Ms Wood’s application

Grounds 1 and 2

  1. Having regard to the manner in which this application was presented on behalf of Ms Wood, it is convenient to deal with both grounds 1 and 2 together.

  1. Ground 1 of Ms Wood’s application, the parity ground, complains of undue disparity between her sentence, and the sentences imposed on Mr Yates and Mr Gruevski.  In addition, and by way of amendment to the ground, she contends that there was insufficient disparity between her sentence, and that of Mr Bell.

  1. Consideration of this ground requires careful consideration of the individual components of each of the sentences involving her co-offenders.  It also requires close attention to the total effective sentence in each case.

  1. Ms Wood received a sentence of three years’ imprisonment on the charge of aggravated burglary, and six months’ imprisonment on the charge of common assault, two months of which was cumulated on the sentence on charge one.  As previously indicated, her total effective sentence was therefore three years and two months’ imprisonment.  A non-parole period of 19 months was fixed.

  1. Mr Yates was sentenced to two years and six months’ imprisonment on the charge of aggravated burglary, and three months’ imprisonment on the charge of common assault.  In addition, he received sentences of three months’ imprisonment on each of the charges of recklessly causing injury, and theft.  One month of the sentence on the charge of theft was made cumulative upon the sentence for the aggravated burglary.  His total effective sentence therefore came to two years and seven months.  A non-parole period of 15 months was fixed.

  1. Mr Yates therefore received a total effective sentence which was seven months less than that of Ms Wood, and a non-parole period which was four months less than that fixed in her case.

  1. Stopping at that point, Ms Wood contends that the disparity between the sentence that she received, and that imposed upon Mr Yates, was manifestly excessive.  Mr Yates was sentenced for four offences, and Ms Wood for two only.  She received significantly heavier sentences on the two charges that were common to both of them.
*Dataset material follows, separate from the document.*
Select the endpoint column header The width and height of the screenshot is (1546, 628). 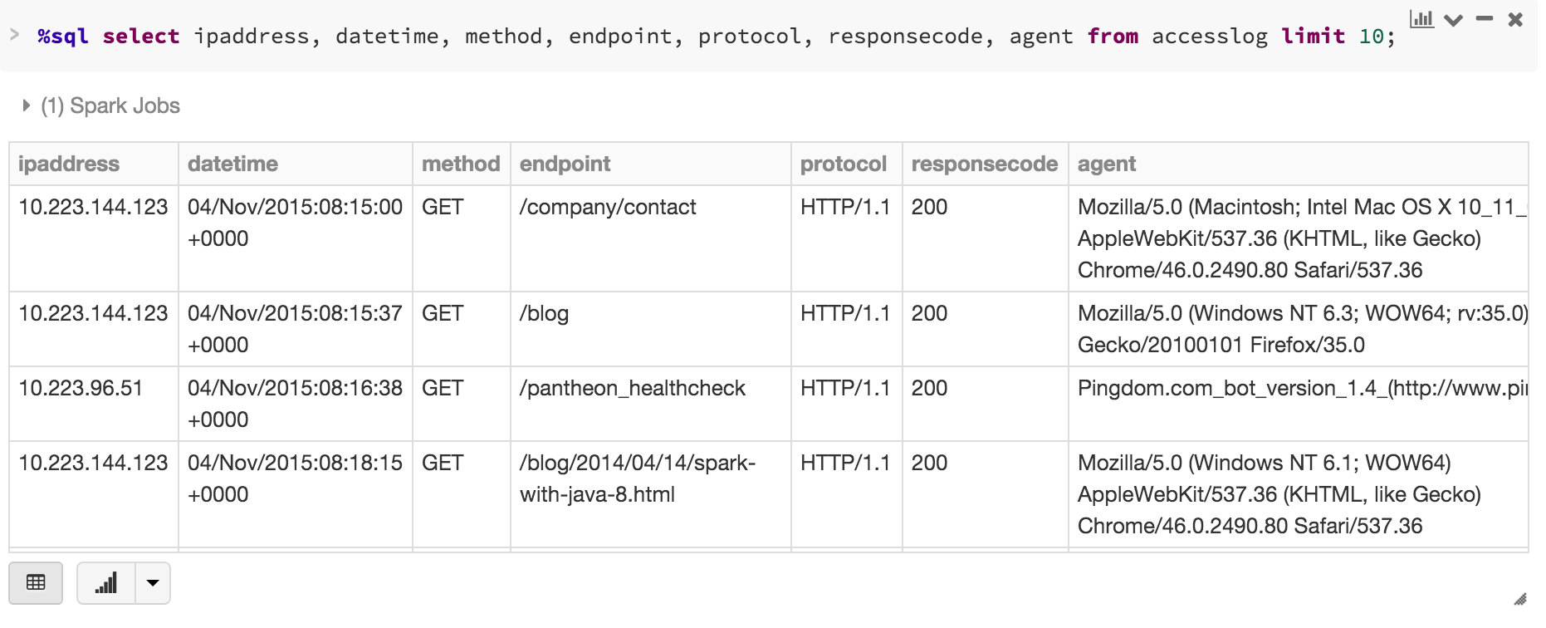click(x=565, y=164)
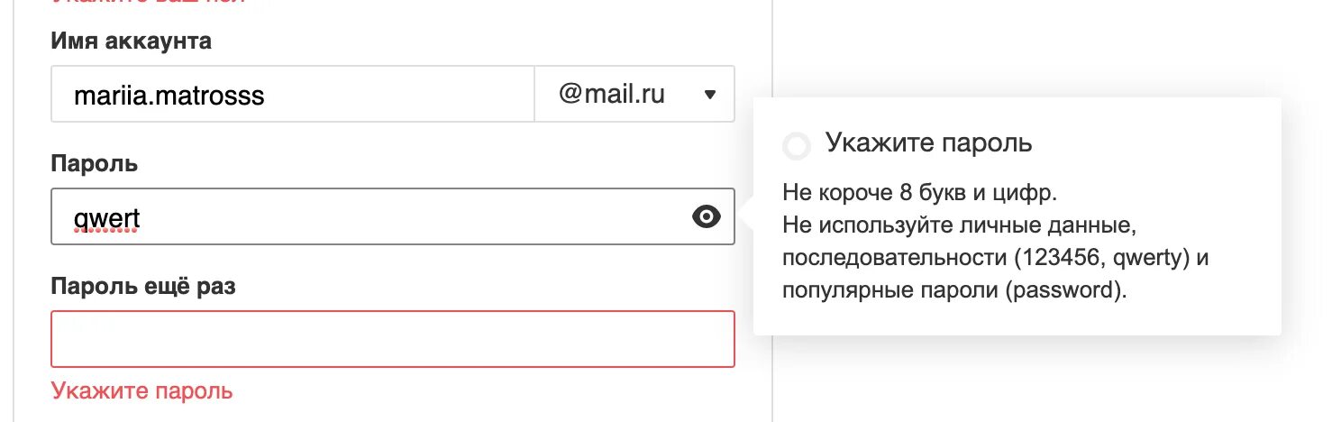Focus the account name field mariia.matrosss

coord(293,94)
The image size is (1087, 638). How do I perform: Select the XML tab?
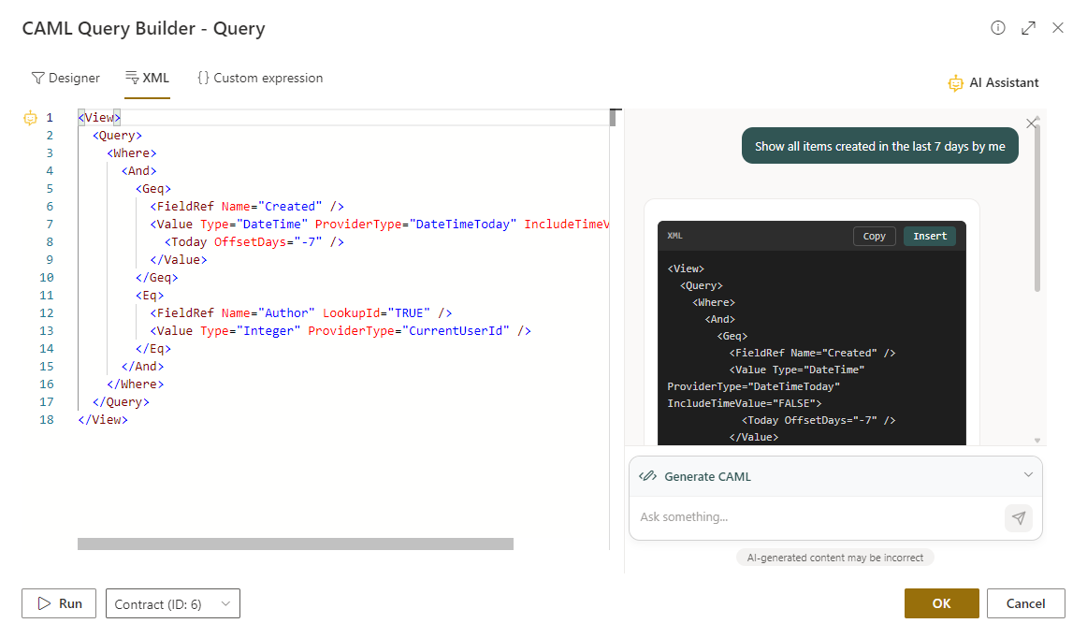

  1. That was so, even though Ms Wood was several years younger than Mr Yates at the time of this offending.  She was aged 24 at the time of sentencing, while he was 28.  Neither of them had any prior convictions.

  1. According to counsel for Ms Wood, her client’s role in the commission of these offences was no greater than that of Mr Yates, and she might be regarded as having been less involved.  Her role had been confined to acting as the navigator for the group, directing the others to Ben Salt’s house.  Mr Yates was the driver, and there was nothing to choose between them in that regard.

  1. In addition, Ms Wood remained in the car throughout the early stages of the offending.  Mr Yates was there for the entire time after Mr Bell, Mr Gruevski and he had entered the house.

  1. As previously stated, neither Ms Wood nor Mr Yates was aware of the fact that Mr Bell had armed himself with the metal pole, and plainly intended to use it.  Both understood that the purpose of the visit to the house was to mete out some punishment to Ben Salt, in revenge for what he had done to Brittany several months earlier.  In that sense, this was a vigilante attack.[2]

    [2]See generally DPP v Whiteside (2000) 1 VR 331, 339 (Brooking JA); Hamid v The Queen [2019] VSCA 5 [47]–[49] as to vigilantism.

  1. Of course, both Ms Wood and Mr Yates pleaded guilty.  He entered his plea earlier than hers, but it was submitted that this did not account for the significantly heavier overall sentence that she received.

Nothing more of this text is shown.